Citava lei Cagliari. Con Cellino il rapporto è stato complesso...
"Ho subìto un mobbing camuffato. Mi allenavo con la prima squadra, ma non venivo mai convocato. Tornavo dal Mondiale in Sudafrica, in cui ho fatto pure due presenze, e mi fu addossata la colpa di aver detto che mi sarebbe piaciuto giocare la Champions. Tutto qui. Da lì è iniziata una guerra senza fine. Pensi che in tribunale mi presentai con un vestito viola per far innervosire Cellino: aveva gli occhi sbarrati".
C’è stata qualche trattativa quell’estate? Era pur sempre il portiere della Nazionale italiana.
"Mi volevano in tanti, sì. Durante il Mondiale ci fu una chiacchierata con la Samp, poi la Roma e il Milan. Allegri, con cui ho un ottimo rapporto, mi voleva portare con sé. Ma sa... il presidente rifiutava ogni offerta, per cui era difficile muoversi".
Dopo un anno in tribuna la compra la Lazio. Con i biancocelesti vinse il derby in finale di Coppa Italia. Che ricordi ha?
"Magici. Ancora oggi capita per strada di incontrare chi mi ferma e racconta ai figli: 'Lui era il portiere della finale del 2013'. Siamo diventati immortali con quella vittoria".
Anche nella Lazio, dopo tante stagioni positive, perse il posto e finì fuori rosa. È stata anche un po’ colpa di Marchetti?
"Mah, sinceramente no. Roma è una piazza complicata, fai un errore e ti mettono in croce. Ricordo i commenti: ‘Mo’ questo si deprime di nuovo’. Poi c’erano voci su di me che uscivo la sera e avevo vizi particolari: tutte bugie. Ma capisco che uno che fa uso di cocaina faccia fare più click di un depresso".
Le lacrime sotto la Nord, però, raccontano di un legame vero.
"Altroché, Roma è casa mia. Ci vivo ancora. Quelle lacrime furono un gesto doveroso, anche se vestivo un’altra maglia in quel momento. Era la prima volta che tornavo all’Olimpico. I tifosi rossoblù non la presero bene, mi venne dato del laziale".
Nel 2018, appunto, finisce al Genoa. Fu un errore?
"Pensi, dovevo andare a Napoli al posto di Meret. Invece vado al Genoa e non gioco mai. Una gestione ridicola da parte di personaggi rivedibili...".
Si riferisce a Blessin, in particolare?
"Quello che penso lo avete già letto su Instagram. È il peggior allenatore mai visto.
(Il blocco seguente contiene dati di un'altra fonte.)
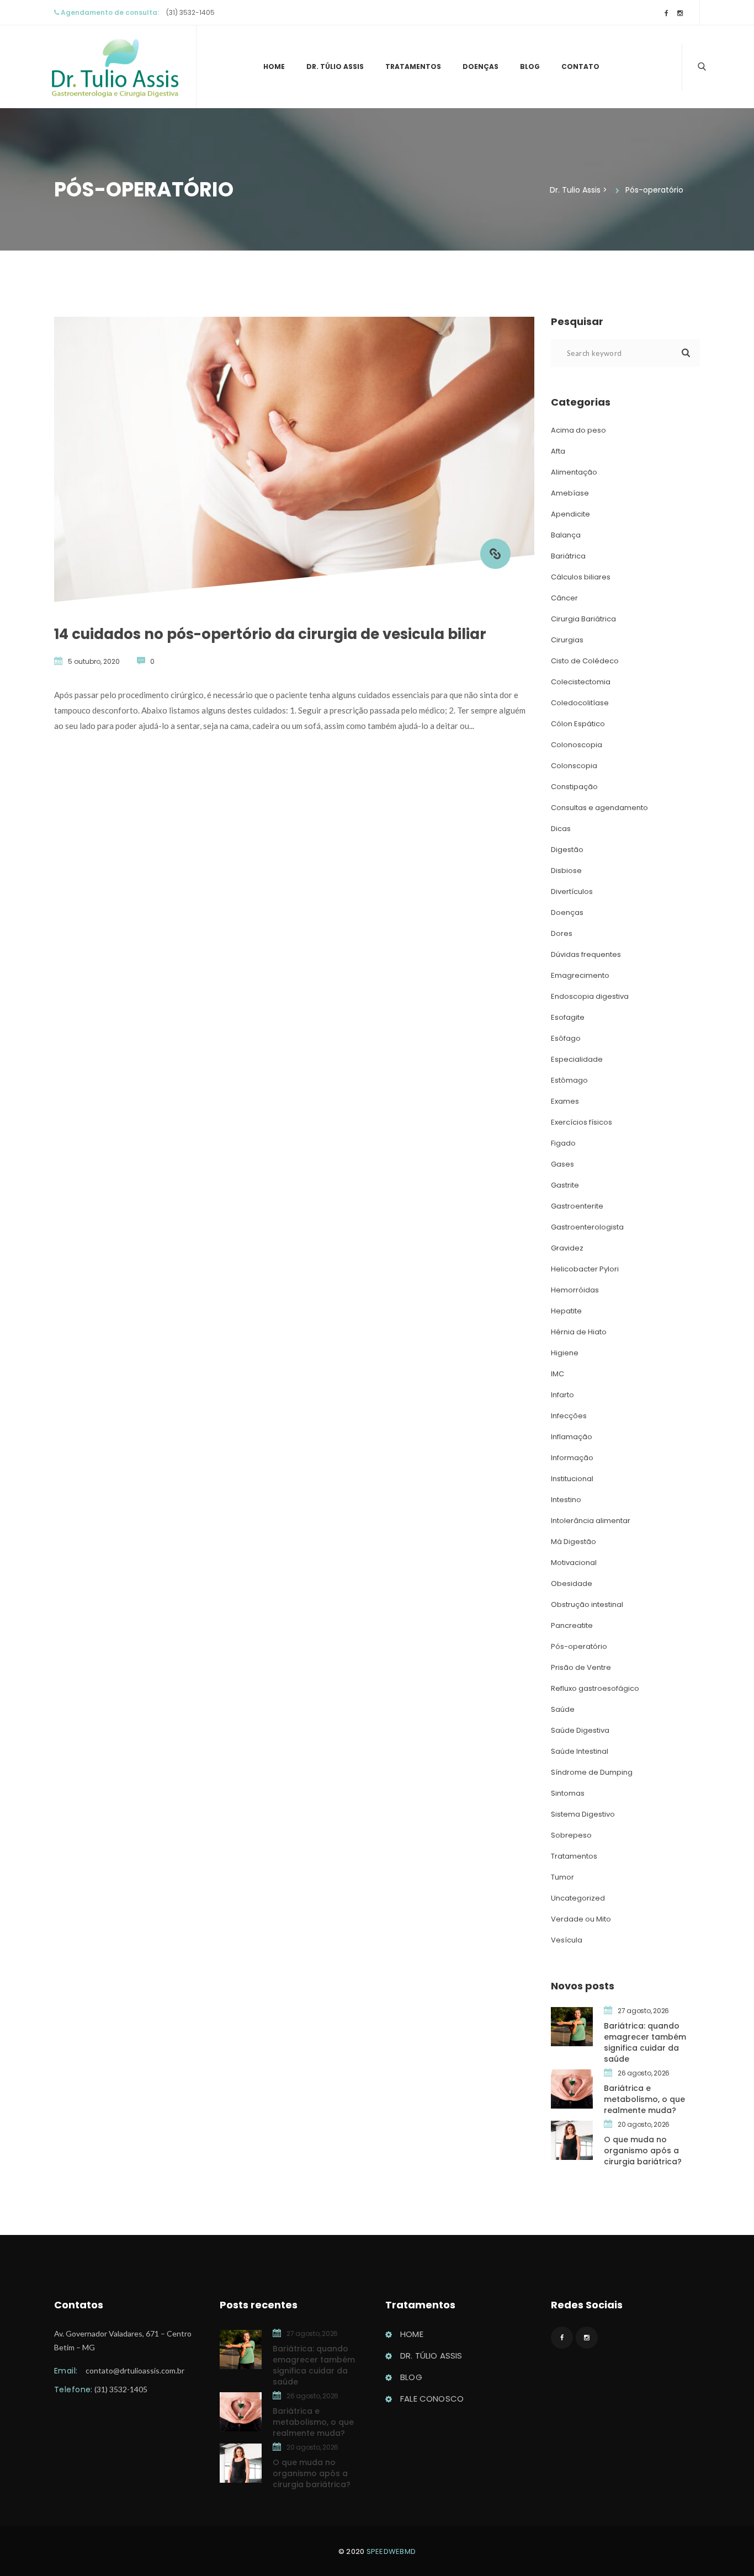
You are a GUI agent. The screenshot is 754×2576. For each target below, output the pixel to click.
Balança (566, 535)
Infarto (562, 1395)
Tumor (562, 1877)
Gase (562, 1164)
Ci trattava di m... e ci umiliava in continuazione, anche singolarmente".
Ci racconti.
"Prendeva i giocatori e li insultava. Odiava gli italiani. Calafiori lo massacrava, gli diceva che era un “italian bastard”. Soffriva me, Criscito e Behrami. Infatti, non è un caso che Pandev scelse di accettare il Parma in Serie B pur di scappare".
Se la prendeva anche con lui?
"Le sembra normale che un ragazzo che ha vinto tutto in Italia e in Europa finisca a fare i tiri con i ragazzini a fine allenamento? Blessin lo umiliava in continuazione. Lui è andato via prima di mettergli le mani addosso".
Ha qualche rimpianto?
"Sì, mi è mancata una big. Anche se sono felice del percorso fatto. Mi è dispiaciuto per il Genoa, è stata una situazione gestita malissimo...".
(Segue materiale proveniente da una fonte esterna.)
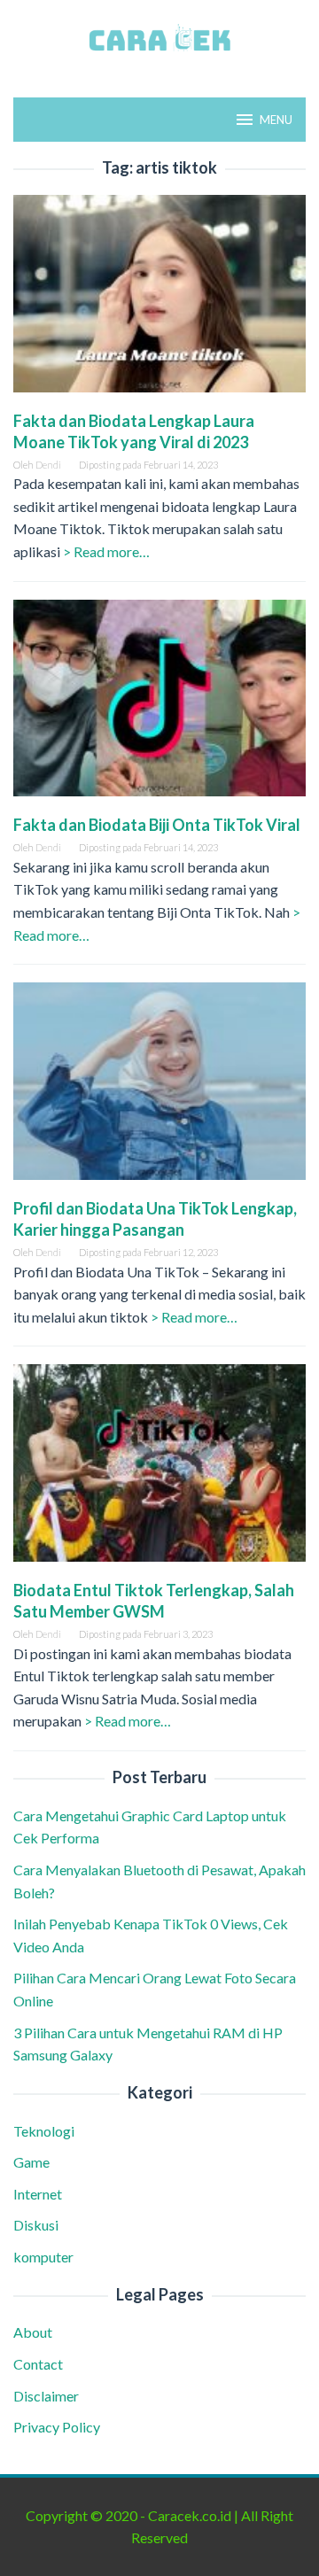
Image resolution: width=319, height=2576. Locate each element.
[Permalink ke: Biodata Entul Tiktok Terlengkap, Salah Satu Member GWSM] (159, 1470)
Anche senza giocare in una grande è riuscito però a essere convocato in pianta stabile in Nazionale. Ha partecipato a un Mondiale, una Confederations Cup e un Europeo.
"Sì, devo solo ringraziare Lippi, Prandelli e Conte per la fiducia. Certo, va detto che per molti ero sempre “quello del Cagliari”. Anche dopo il Mondiale la critica fu quella di giocare in una squadra minore. Fossi stato il portiere del Milan sarebbe stata un’altra storia".